La famiglia Agnelli pare avrebbe avviato trattative per la vendita di Iveco, storico produttore torinese di camion, autobus e motori. Tra i potenziali acquirenti spicca Tata Motors, gigante indiano dell’auto, interessato a rilevare l’azienda. Il nodo riguarda però l’esclusione dal possibile accordo del ramo difesa, Iveco Defence (Idv), settore delicato e strategico. Exor, la holding degli Agnelli, detiene il 27,1% delle quote con il 43,1% dei diritti di voto. Iveco ha una capitalizzazione di circa 4,2 miliardi di euro, ed è il più piccolo fra i principali costruttori europei di veicoli pesanti. Può davvero però un’azienda con un ruolo così centrale nel tessuto industriale italiano cambiare proprietà senza conseguenze ?
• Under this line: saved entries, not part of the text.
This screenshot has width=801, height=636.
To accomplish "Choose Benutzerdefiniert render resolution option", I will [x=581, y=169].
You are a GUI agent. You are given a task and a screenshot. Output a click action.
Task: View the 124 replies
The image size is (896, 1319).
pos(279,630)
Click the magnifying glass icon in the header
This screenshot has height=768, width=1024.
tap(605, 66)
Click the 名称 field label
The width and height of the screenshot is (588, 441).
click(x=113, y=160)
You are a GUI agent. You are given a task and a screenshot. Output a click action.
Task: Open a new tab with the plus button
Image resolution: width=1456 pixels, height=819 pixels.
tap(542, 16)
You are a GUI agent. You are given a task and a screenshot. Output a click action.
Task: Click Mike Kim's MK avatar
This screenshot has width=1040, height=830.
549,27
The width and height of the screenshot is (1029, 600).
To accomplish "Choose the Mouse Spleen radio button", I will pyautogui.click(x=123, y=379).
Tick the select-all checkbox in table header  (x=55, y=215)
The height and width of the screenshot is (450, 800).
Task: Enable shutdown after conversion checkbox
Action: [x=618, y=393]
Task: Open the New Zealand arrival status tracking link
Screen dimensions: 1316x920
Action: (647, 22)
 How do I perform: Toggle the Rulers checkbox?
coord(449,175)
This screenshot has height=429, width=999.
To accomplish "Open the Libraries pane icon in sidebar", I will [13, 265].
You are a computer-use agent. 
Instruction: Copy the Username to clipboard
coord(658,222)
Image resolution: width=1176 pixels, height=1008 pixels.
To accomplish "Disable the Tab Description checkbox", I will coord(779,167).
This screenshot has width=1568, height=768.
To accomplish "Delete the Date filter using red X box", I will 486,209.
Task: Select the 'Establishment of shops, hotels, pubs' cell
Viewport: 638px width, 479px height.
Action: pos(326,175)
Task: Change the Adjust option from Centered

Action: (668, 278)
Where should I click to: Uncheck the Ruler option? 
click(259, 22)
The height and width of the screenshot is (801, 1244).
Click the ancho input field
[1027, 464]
Le resistenze e i precedenti bloccaggi Iveco
Il passato insegna che ogni possibile cessione di Iveco non è mai stata semplice. Nel 2021, il governo italiano aveva bloccato un’offerta cinese di FAW, giustificando la decisione con motivi di sicurezza nazionale. Oggi il contesto non è molto diverso: la difesa resta un settore strategico e il governo potrà utilizzare la cosiddetta “golden power” per porre paletti all’operazione. Inoltre, Iveco ha ricevuto offerte per la sua divisione difesa da gruppi come Leonardo, Rheinmetall e KNDS, ma nessuna trattativa è mai andata in porto. L’eventuale scorporo del ramo difesa, annunciato per la primavera del 2025, non ha ancora chiarito gli effetti sull’occupazione e sull’assetto industriale. Quanto potrà pesare questa frammentazione su un’azienda già fragile?
L’allarme lanciato dalla Fim CISL e dagli altri sindacati è netto e immediato. Il timore per la vendita di Iveco riguarda la perdita di migliaia di posti di lavoro e il destino di un’azienda fondamentale per il Made in Italy. La richiesta è chiara: un confronto urgente presso il Ministero delle Imprese e del Made in Italy per chiarire quali scenari si stanno aprendo e quali garanzie possono essere offerte ai lavoratori. L’assenza di risposte da parte di Iveco aumenta la tensione e alimenta l’incertezza ed aggiunge criticità economiche e industriali. Cosa accadrà adesso?